Na última quarta-feira, 9, a empresa apresentou três novos modelos de celulares: o Duo, o Pro e o Pro Max. Diferentemente do que costuma ocorrer no setor, em que os modelos anteriores têm seus valores reduzidos com a chegada de novidades, o cenário foi completamente inverso desta vez.
Entre os modelos afetados pelo aumento, o celular ultrafino lançado em 2025 sofreu a maior elevação. Até a terça-feira anterior, a versão com um terabyte de armazenamento era comercializada no site da empresa por treze mil e quatrocentos e noventa e nove reais. Agora, o mesmo aparelho custa quinze mil e quatrocentos e noventa e nove reais.
Nas demais opções desse modelo, os preços subiram quinhentos reais.

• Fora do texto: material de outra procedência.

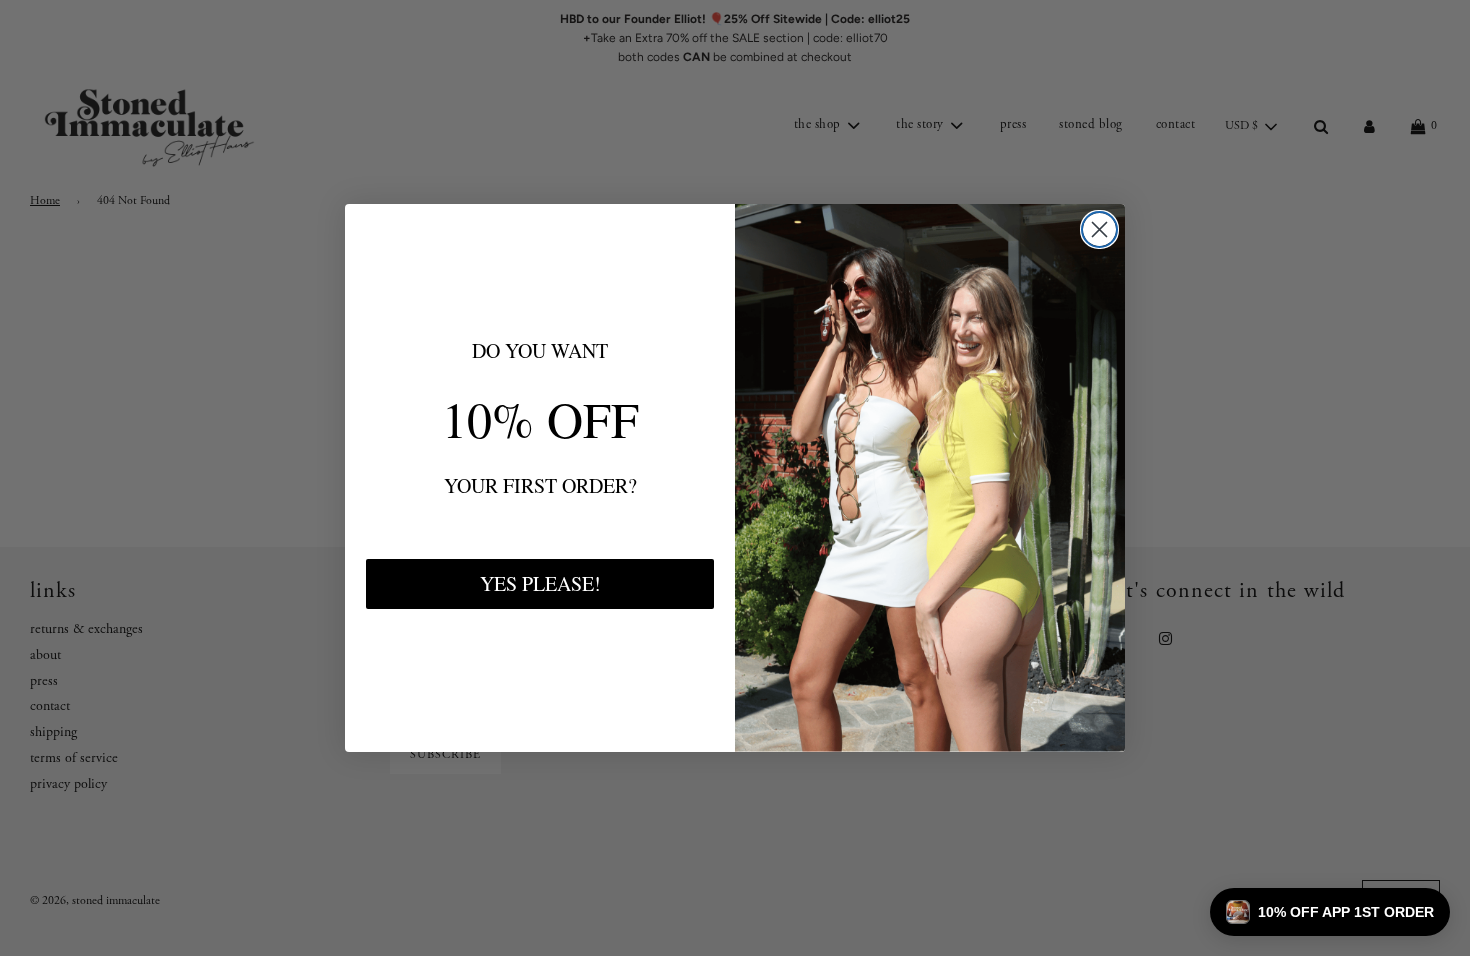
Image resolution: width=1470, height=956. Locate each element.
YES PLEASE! (540, 583)
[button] (1330, 912)
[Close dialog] (1099, 229)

A versão com duzentos e cinquenta e seis gigabytes passou de dez mil e quatrocentos e noventa e nove reais para dez mil e novecentos e noventa e nove reais, enquanto a opção de quinhentos e doze gigabytes saiu de onze mil e novecentos e noventa e nove reais para doze mil e duzentos e quarenta e nove reais.
Os modelos 16, 17 e 17 Plus também ficaram entre duzentos e trezentos reais mais caros, variando de acordo com a capacidade de armazenamento. A empresa descontinuou a venda direta dos modelos Pro e Pro Max, além do modelo 16 Plus em seu site, embora esses aparelhos ainda estejam disponíveis em outras lojas.
Em junho, a companhia alertou que seus produtos poderiam ficar mais caros devido ao aumento nos custos dos componentes de memória. Em entrevista ao periódico financeiro norte-americano, o diretor executivo da empresa afirmou que os aumentos de preços são inevitáveis. Segundo ele, a empresa está fazendo o possível para reduzir os elevados custos repassados pelos fornecedores e proteger os consumidores, mas a situação se tornou insustentável.
O executivo destacou que parceiros comerciais estão aplicando majorações excessivas. A oferta de componentes de memória tem diminuído à medida que fabricantes direcionam investimentos para a produção de chips mais sofisticados, voltados para centros de processamento de inteligência artificial.